One global bank in a multi-tenant app. The classic leak. It works perfectly in the demo with one user and becomes an incident with the second. Tenancy boundaries are bank boundaries, full stop.

Over-fragmentation. The opposite failure. A bank per (user × project × agent × session) feels tidy and starves recall: each bank holds so little that the agent almost never has enough context to be useful. Recall is only as good as what shares the bank. When in doubt, prefer fewer banks and lean on tags.

Unstable bank ids. Because a new id is a new empty bank, deriving the id from something that changes when it should not (an absolute path that differs per machine, a session token, a display name that gets edited) silently splits one memory into many.
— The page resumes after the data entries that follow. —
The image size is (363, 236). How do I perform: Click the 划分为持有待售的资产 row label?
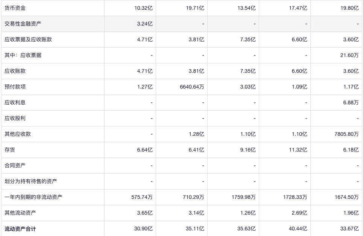pyautogui.click(x=31, y=181)
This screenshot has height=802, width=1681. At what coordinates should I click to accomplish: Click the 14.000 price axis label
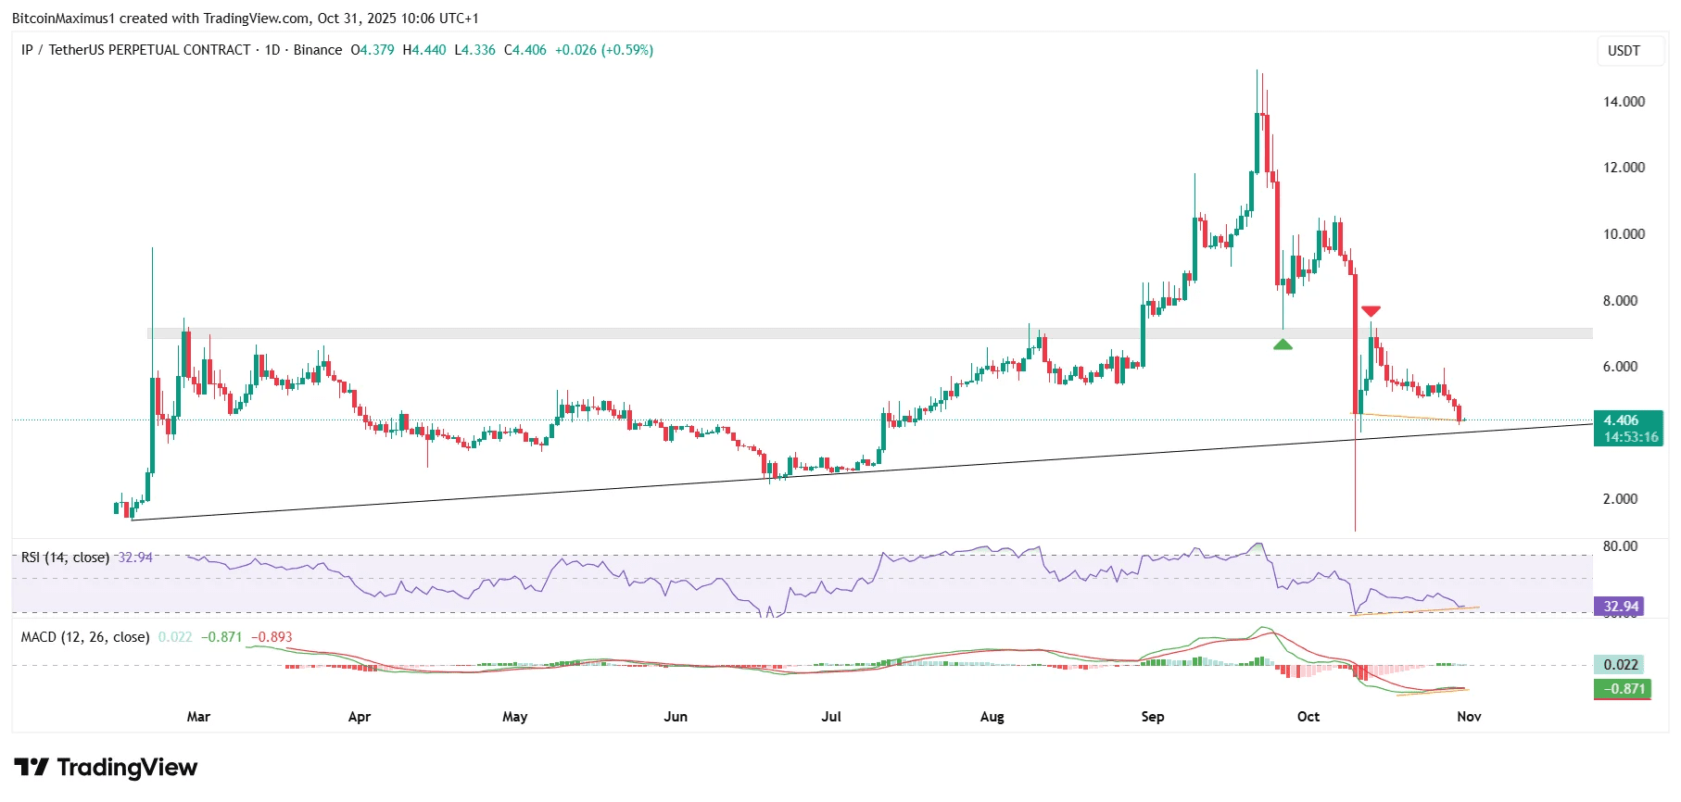point(1624,102)
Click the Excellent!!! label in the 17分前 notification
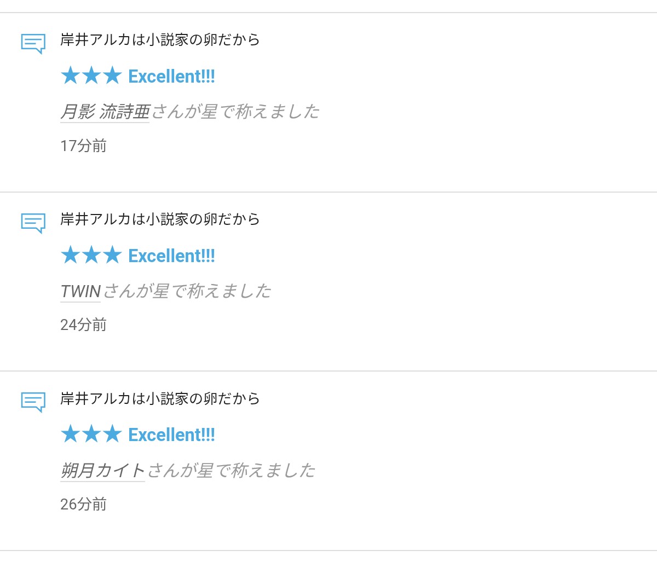Image resolution: width=657 pixels, height=562 pixels. pos(171,77)
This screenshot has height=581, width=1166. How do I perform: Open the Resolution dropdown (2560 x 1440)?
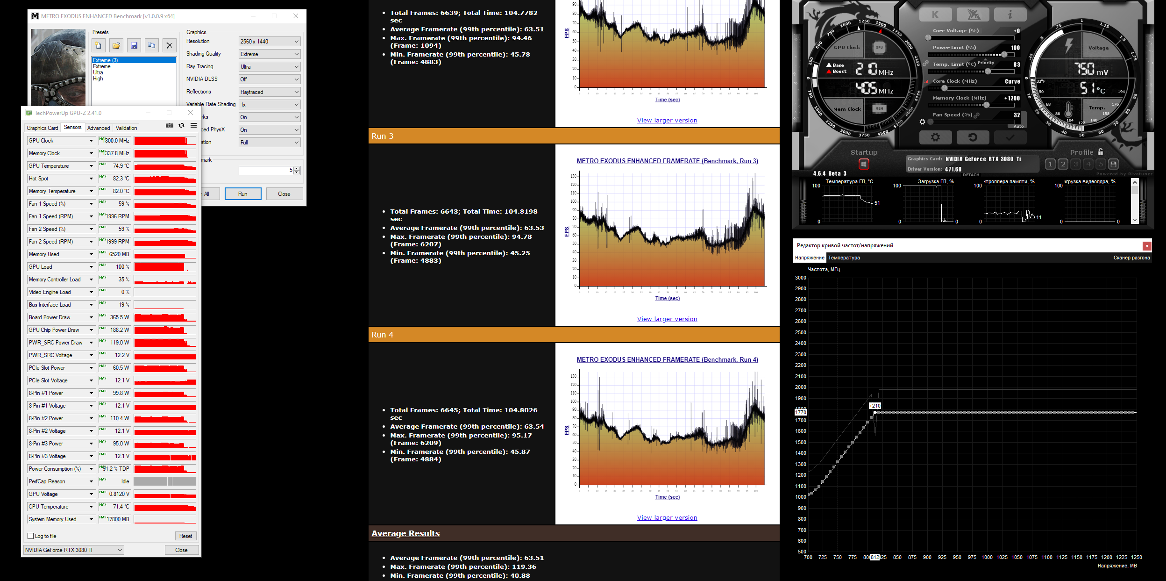point(269,42)
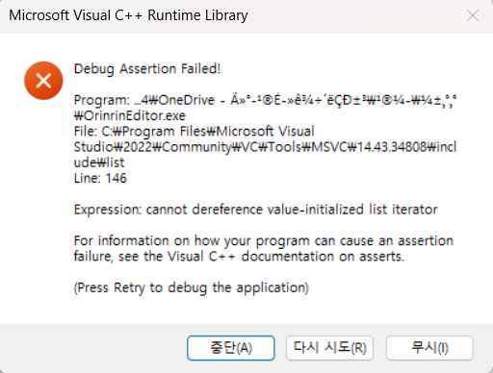Click the File: C:\Program Files line
The width and height of the screenshot is (493, 373).
pos(194,132)
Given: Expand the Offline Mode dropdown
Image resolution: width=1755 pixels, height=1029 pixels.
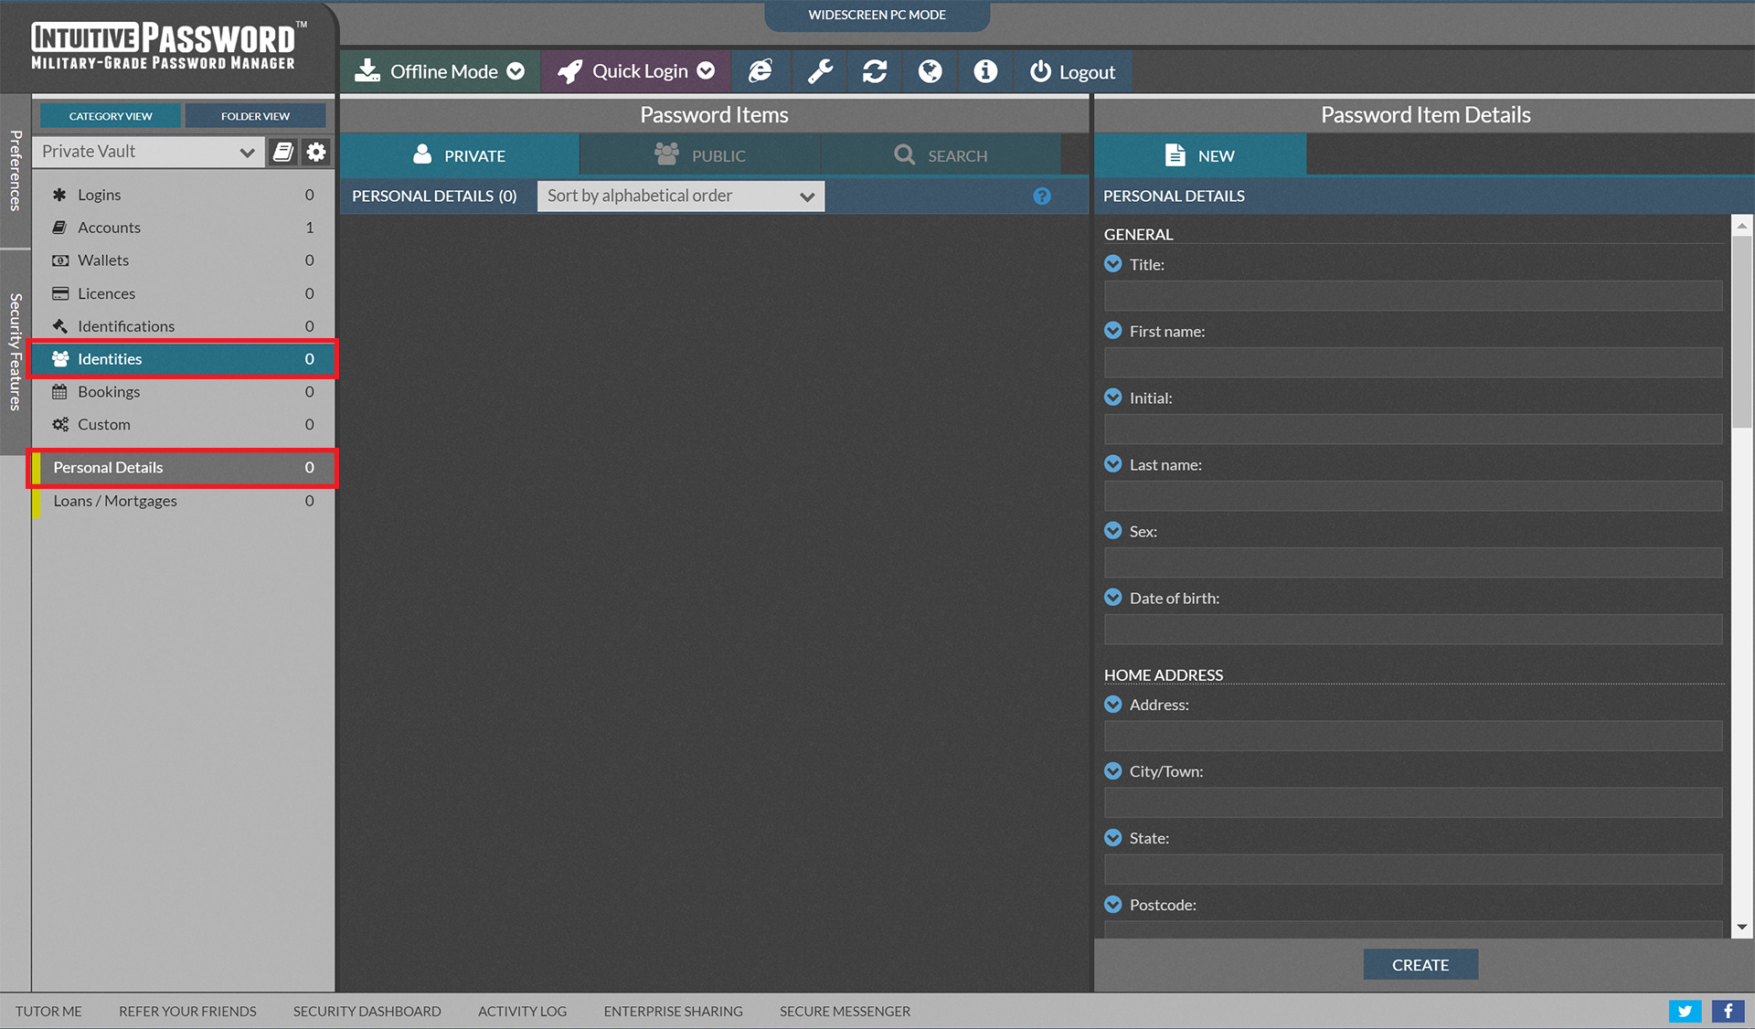Looking at the screenshot, I should pyautogui.click(x=440, y=71).
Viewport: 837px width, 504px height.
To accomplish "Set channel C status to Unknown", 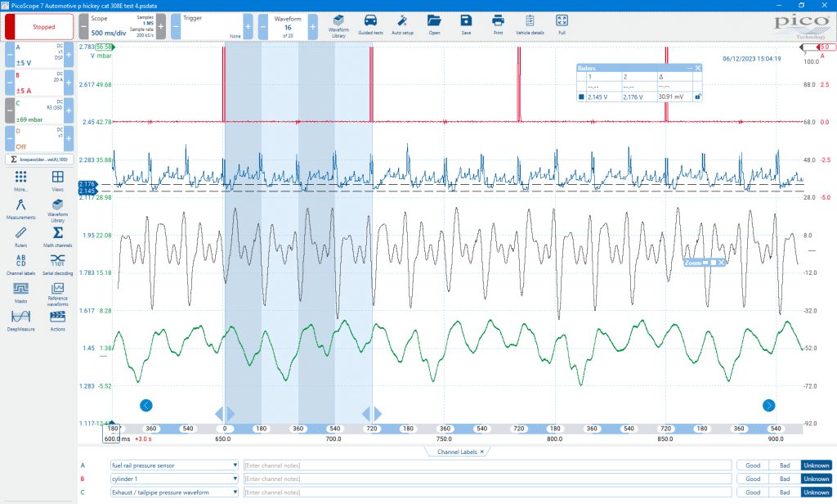I will (x=817, y=493).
Derive bank ids from stable identities: a user id, a repo name, a tenant id.

A decision checklist

Run each boundary through this in order:

  1. Is it a tenancy or security boundary? (different customers, different untrusted sources) → separate banks, always. Do not negotiate this with tags.
  2. Does memory from A ever need to reach B? No → separate banks. Yes → keep reading.
  3. Same trust domain, just organizational? (projects, topics, teams inside one tenant) → one bank, tags.
  4. Should these agents collaborate on shared context?one shared bank they all point at.
  5. Whatever you pick, is the bank id stable? Derive it from a durable identity, not from something incidental.

You can change your mind, at a cost

Bank strategy is not a one-way door, but it is not free to reverse either. Because recall is scoped to a bank, splitting one bank into many (or merging many into one) means moving memories between banks and re-establishing history where you want it, not flipping a config flag. It is very doable, and much easier to do before you have a year of accumulated memory than after. Spend the ten minutes on the checklist now.